Aachen: Alemannia erwartet mindestens 11.000 Fans beim „Meister-Ball“

Aachen: Alemannia erwartet mindestens 11.000 Fans beim „Meister-Ball“

Die blutjunge Saison bekommt ihr erstes Spitzenspiel: Mindestens 11 000 Zuschauer werden erwartet, wenn sich Vize-Meister und Meister am Samstag um 14 Uhr auf dem Tivoli duellieren. „Da gibt es zwei richtig gute Teams zu sehen“, sagt Alemannias Trainer Christian Benbennek vor dem Wettkampf mit der U 23 von Borussia Mönchengladbach. Benbennek hat durchaus Respekt vor der Heimpremiere.

„Da kommt ein sehr spielstarker Gegner nach Aachen“, hat er bei seiner „Spionage“ am ersten Spieltag beobachtet. Bei Gladbach stach Guiseppe Pisano heraus, der vor der Saison auch am Tivoli begehrt wurde. Die Gäste reisen mit dem Großtalent Djibril Sow an. Der 18-jährige Schweizer wird bereits mit einem Marktwert von 1,25 Millionen Euro gelistet.

Alemannias Auftakt in Ahlen war spielerisch nicht so überzeugend wie manche Partie in der Vorbereitung, aber Kritik prallt an der breiten Brust von Benbennek locker ab. „Wir haben uns ein bisschen reingeboxt in die Liga. Der Sieg war das primäre Ziel. Und dafür haben wir viel Leidenschaft und Kampf investiert“, ist der Coach durchaus zufrieden mit der Leistung beim Stapellauf. „Die Nervosität war schon groß wie vor einer wichtigen Prüfung.“ Die Aufgabe wurde bewältigt, wenn auch ohne Qualitätsexamen.

Der nächste Gegner lebt mehr von seiner Spielfreude, die Gastgeber werden entsprechend mehr Raum für Ballpassagen finden. „Wir sind sehr wach und konzentriert“, beobachtet der Trainer schon unter der Woche. Gegen Gladbach wird David Vrzogic auf der linken Seite für Nils Winter verteidigen. Auch im Sturm zeichnet sich eine Änderung ab, deutet der Trainer an.

„Wir finden vielleicht eine Lösung, die besser zum Gegner passt.“ Viktor Maier und Dennis Dowidat hinterließen jedenfalls einen starken Eindruck in den letzten Tagen. Dowidat könnte gegen seine alten Kameraden wieder in die Startelf rutschen.

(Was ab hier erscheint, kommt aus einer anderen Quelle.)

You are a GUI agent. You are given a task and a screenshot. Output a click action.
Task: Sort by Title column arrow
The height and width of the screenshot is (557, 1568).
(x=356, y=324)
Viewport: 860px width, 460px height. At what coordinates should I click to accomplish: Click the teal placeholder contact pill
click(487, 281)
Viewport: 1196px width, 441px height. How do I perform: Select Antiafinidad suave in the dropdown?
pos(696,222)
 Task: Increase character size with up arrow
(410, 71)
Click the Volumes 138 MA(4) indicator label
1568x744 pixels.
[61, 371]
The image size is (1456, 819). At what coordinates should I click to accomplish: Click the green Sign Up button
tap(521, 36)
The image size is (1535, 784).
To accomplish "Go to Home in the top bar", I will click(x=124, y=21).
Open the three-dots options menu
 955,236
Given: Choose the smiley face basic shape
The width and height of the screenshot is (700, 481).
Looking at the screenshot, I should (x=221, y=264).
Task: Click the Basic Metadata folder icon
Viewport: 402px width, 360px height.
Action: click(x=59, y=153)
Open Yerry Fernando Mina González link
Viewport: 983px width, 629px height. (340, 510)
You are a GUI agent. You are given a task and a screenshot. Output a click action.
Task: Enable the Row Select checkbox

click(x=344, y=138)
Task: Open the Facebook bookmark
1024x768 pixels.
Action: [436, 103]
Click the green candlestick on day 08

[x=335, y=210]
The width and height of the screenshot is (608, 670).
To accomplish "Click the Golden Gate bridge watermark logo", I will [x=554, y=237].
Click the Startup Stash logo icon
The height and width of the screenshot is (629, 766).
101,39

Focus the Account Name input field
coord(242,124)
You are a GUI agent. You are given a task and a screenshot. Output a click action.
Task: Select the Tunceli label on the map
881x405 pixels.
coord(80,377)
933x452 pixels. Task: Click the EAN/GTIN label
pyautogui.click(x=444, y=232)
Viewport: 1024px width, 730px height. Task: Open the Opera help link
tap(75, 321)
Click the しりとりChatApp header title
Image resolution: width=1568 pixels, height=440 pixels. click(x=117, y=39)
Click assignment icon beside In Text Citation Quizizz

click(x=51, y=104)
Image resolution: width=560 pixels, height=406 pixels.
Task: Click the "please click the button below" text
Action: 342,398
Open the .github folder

Gegen Ahlen war für Maciej Zieba und Sahin Dagistan kein Platz im Kader. Während Zieba das Pensum der Woche bravourös absolvierte, fehlte der Stürmer zuletzt, weil er mit Probleme mit seinem Hüftbeuger hat.

Beim Abschlusstraining am Freitag wird er wieder erwartet, aber seine Tagen in Aachen könnten durchaus gezählt sein. Nach Informationen dieser Zeitung liegt ein Angebot für den kopfballstarken Angreifer vor. Manager Alexander Klitzpera will die Sache nicht kommentieren. Auch der zuletzt eher selten berücksichtigte Spieler hält sich bedeckt. „Das Angebot steht, mal sehen, was in den nächsten Tagen passiert.

Mehr will ich jetzt nicht sagen.“ Vor einem Jahr hatte ihm Wegberg-Beeck ein Preisschild umgehängt. 25 000 Euro kostete der Torjäger. Das Geld haben nicht nur Alemannia-Gönner zusammengetragen, auch der Spieler hat den Transfer mitfinanziert. Jetzt könnte es sein, dass das Abenteuer nach einem Jahr schon wieder zu Ende geht.